MMTと左翼
島倉原(以下、島倉):MMTの議論に賛同する学者は、なぜみんな左派なんでしょうね。
佐藤健志(以下、佐藤):保守、ないし右派が新自由主義に走ったことに対抗したいのでしょう。先進自由主義諸国では1970年代後半から「福祉国家路線など続けたら行き詰まる。小さな政府で民活路線だ」という風潮が強くなった。日本でもこれが「新保守(主義)」などと呼ばれ、のちの構造改革路線につながります。
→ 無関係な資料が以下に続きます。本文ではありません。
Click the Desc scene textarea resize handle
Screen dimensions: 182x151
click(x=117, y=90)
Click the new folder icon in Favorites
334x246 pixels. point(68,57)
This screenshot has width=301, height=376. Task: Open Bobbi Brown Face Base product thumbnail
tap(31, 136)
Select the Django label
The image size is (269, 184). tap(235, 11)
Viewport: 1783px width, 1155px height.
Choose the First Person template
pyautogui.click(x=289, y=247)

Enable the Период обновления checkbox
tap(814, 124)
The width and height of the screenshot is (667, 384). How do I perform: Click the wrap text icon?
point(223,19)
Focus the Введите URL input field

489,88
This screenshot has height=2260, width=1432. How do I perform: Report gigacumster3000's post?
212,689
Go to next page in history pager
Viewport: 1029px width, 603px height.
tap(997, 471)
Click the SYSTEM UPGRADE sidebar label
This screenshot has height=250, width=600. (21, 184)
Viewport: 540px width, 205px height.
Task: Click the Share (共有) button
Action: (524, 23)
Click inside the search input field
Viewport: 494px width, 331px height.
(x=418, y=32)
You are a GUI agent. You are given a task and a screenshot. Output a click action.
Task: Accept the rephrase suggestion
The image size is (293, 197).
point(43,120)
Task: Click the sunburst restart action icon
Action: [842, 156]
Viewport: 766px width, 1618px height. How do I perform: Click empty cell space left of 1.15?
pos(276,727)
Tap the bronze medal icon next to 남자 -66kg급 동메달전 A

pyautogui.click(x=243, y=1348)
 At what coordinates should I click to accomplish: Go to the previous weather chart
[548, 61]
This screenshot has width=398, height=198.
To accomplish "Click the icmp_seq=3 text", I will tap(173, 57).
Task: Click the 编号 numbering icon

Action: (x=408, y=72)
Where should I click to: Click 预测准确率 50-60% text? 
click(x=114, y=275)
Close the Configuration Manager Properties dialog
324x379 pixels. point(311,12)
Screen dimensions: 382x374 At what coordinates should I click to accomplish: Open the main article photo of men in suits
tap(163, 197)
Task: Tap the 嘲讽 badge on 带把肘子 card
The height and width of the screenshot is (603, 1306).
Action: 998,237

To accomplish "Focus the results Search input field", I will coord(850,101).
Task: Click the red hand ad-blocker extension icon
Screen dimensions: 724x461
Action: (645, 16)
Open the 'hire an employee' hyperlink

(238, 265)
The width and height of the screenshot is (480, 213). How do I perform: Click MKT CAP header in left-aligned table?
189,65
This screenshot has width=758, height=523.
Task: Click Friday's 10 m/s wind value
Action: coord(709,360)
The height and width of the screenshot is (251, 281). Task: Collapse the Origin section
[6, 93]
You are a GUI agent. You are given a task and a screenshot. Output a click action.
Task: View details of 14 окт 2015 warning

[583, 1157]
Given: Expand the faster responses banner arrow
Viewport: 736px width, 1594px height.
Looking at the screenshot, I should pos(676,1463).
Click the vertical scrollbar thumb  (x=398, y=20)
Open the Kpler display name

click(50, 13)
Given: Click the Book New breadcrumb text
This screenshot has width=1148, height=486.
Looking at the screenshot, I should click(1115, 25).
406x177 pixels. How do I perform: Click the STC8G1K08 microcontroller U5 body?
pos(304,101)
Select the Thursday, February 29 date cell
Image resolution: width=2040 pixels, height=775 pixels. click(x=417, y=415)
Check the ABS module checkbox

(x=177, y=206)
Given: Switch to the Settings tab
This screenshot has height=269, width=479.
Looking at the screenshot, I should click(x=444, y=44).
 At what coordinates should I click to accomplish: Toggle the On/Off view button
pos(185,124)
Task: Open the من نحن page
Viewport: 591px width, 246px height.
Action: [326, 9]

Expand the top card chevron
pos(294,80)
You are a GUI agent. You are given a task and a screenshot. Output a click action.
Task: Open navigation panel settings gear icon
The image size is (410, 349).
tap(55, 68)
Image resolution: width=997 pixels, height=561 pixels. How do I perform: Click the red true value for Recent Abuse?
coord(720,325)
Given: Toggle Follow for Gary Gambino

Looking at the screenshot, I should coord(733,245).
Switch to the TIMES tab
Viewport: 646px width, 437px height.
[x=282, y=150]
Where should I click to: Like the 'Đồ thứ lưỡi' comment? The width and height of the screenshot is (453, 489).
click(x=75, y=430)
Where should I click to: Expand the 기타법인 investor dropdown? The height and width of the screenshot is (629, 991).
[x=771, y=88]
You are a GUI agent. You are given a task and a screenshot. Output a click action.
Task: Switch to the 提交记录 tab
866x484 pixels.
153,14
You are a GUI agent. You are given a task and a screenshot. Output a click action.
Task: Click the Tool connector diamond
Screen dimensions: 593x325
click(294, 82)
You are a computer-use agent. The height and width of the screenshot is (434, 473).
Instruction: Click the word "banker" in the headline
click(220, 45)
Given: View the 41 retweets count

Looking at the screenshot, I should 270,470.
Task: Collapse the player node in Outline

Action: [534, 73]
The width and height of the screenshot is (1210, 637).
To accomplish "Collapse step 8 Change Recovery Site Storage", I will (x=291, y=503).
そんな状況の下「大きな政府で社会保障と格差是正を」と主張したい左派が、理論的基盤としてMMTを見いだしたのだと思います。
柴山桂太(以下、柴山):確かに、左派が「緊縮財政」に対抗する論理を模索するなかで、MMTが出てきたという印象はありますね。
中野剛志(以下、中野):MMT派経済学者のビル・ミッチェルが「MMTはディスクリプティブ(記述的)な理論で、政治的な右左は関係ない」といっていましたが、実際にMMTを唱えている人たちはこの本の著者のランダル・レイを含め、イデオロギー的には完全にリベラルです。ただナショナリズムを強く出しつつMMTを語ることも可能で、MMTはニュートラルだそうですから、私はそっちのほうで語らせてもらっています(笑)。